Jesika tidak menjawab lagi. Dia langsung beranjak meninggalkan kamar Jona untuk pergi ke kamar si mama mertua. Bukan tidak ingin memberikan perlawanan pada pelayan itu. Hanya saja, Jesi tidak ingin menimbulkan masalah lagi. Di sini, dia ingin hidup dengan damai. Meski rasanya, itu agak sulit.
Karena sejak kedatangan di hari pertama, dia sudah di sambut dengan tidak baik oleh si pemilik rumah. Jadi, imbasnya mungkin juga akan berlarut ke pelayan yang mengikuti sifat si majikan.
'Huh ... masalah lagi, masalah lagi. Kapan sih aku bisa jauh dari masalah? Apa hidup ini hanya untuk menghadapi masalah?' Jesi berucap dalam hati sambil melanjutkan langkah kakinya.

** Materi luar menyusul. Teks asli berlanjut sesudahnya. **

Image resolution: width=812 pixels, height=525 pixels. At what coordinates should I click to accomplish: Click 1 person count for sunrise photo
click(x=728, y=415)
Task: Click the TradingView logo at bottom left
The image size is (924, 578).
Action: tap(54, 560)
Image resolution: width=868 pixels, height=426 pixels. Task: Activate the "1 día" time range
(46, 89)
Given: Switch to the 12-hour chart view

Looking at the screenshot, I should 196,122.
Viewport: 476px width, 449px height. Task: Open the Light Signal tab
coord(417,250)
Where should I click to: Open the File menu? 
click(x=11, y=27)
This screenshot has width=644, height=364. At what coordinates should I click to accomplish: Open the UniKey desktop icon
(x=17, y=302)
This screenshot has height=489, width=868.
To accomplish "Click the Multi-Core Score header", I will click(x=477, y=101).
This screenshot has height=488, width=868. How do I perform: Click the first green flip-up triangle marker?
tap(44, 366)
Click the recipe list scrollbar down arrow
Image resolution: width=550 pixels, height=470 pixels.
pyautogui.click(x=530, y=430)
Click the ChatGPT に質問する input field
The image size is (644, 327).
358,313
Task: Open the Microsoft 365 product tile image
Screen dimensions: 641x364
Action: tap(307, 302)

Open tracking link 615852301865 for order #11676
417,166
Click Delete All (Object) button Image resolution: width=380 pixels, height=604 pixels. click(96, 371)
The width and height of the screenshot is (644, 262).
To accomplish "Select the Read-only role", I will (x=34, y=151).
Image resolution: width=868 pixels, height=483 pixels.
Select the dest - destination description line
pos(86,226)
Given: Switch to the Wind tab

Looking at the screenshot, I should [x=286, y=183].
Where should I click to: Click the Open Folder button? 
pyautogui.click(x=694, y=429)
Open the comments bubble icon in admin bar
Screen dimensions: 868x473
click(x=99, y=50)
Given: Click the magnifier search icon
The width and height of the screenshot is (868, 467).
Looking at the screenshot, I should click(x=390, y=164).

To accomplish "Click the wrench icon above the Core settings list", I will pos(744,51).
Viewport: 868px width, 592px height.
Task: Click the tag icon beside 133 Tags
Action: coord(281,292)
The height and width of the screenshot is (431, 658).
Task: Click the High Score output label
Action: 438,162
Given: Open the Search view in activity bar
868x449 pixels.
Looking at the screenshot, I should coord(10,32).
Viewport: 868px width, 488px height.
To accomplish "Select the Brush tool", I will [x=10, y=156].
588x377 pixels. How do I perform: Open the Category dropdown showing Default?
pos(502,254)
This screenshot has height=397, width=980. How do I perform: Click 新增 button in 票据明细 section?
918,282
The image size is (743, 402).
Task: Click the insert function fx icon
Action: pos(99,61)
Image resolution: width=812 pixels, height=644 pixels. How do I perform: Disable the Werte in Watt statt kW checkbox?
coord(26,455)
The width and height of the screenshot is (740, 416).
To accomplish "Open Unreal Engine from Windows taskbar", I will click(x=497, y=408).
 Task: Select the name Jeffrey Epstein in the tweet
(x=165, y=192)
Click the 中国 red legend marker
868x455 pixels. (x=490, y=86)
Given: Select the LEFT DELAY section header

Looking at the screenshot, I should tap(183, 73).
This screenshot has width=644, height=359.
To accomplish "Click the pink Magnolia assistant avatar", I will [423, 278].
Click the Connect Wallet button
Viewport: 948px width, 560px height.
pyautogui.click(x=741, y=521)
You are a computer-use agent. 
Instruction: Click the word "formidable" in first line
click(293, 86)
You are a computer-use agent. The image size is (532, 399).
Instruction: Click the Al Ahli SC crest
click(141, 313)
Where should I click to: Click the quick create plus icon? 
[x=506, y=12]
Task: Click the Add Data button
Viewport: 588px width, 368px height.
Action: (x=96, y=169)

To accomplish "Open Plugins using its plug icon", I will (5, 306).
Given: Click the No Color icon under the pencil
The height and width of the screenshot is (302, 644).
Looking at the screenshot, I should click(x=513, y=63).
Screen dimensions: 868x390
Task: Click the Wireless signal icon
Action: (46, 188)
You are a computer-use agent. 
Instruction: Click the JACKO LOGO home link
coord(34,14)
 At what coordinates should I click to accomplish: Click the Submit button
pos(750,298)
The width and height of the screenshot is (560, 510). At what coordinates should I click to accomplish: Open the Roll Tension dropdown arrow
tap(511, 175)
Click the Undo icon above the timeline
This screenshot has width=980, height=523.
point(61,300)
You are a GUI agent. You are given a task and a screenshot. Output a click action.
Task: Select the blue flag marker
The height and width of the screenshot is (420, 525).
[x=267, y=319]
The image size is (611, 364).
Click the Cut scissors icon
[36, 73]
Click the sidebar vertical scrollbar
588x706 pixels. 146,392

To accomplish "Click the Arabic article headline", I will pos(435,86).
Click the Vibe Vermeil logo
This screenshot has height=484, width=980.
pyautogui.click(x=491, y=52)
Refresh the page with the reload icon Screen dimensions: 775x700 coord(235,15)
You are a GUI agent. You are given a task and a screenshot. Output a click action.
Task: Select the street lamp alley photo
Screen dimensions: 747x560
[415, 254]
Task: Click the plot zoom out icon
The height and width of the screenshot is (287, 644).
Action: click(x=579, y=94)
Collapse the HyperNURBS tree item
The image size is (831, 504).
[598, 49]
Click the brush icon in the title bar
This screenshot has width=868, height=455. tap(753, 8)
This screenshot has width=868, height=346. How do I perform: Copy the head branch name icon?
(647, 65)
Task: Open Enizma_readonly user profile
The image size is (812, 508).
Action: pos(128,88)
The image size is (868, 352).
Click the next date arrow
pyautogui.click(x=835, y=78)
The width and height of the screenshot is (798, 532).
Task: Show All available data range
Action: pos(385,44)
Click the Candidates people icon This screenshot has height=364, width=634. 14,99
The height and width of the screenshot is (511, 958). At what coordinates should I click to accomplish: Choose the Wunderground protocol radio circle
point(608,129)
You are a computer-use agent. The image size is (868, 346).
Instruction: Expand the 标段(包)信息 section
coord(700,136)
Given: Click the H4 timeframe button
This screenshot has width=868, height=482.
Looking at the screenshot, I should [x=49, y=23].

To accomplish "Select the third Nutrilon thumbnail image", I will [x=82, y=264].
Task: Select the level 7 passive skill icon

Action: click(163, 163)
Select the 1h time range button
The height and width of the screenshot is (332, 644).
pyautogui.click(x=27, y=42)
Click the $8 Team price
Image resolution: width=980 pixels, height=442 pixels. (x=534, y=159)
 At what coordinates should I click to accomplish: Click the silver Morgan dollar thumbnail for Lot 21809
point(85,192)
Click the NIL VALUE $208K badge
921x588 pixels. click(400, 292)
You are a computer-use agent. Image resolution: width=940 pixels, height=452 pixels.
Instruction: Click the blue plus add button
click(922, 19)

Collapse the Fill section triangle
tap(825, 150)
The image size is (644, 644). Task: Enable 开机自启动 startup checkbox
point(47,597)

Sampai di depan kamar si mama mertua yang lebih mirip majikan itu, Jesika langsung mengetuk pintu kamar tersebut. Dua kali ketukan, langsung terdengar suara si pemilik kamar yang mengizinkan dia masuk ke dalam.
"Masuk."
Tanpa menjawab. Jesi langsung memutar kenop pintu kamar. Dengan langkah yang agak berat, dia melangkah masuk ke dalam.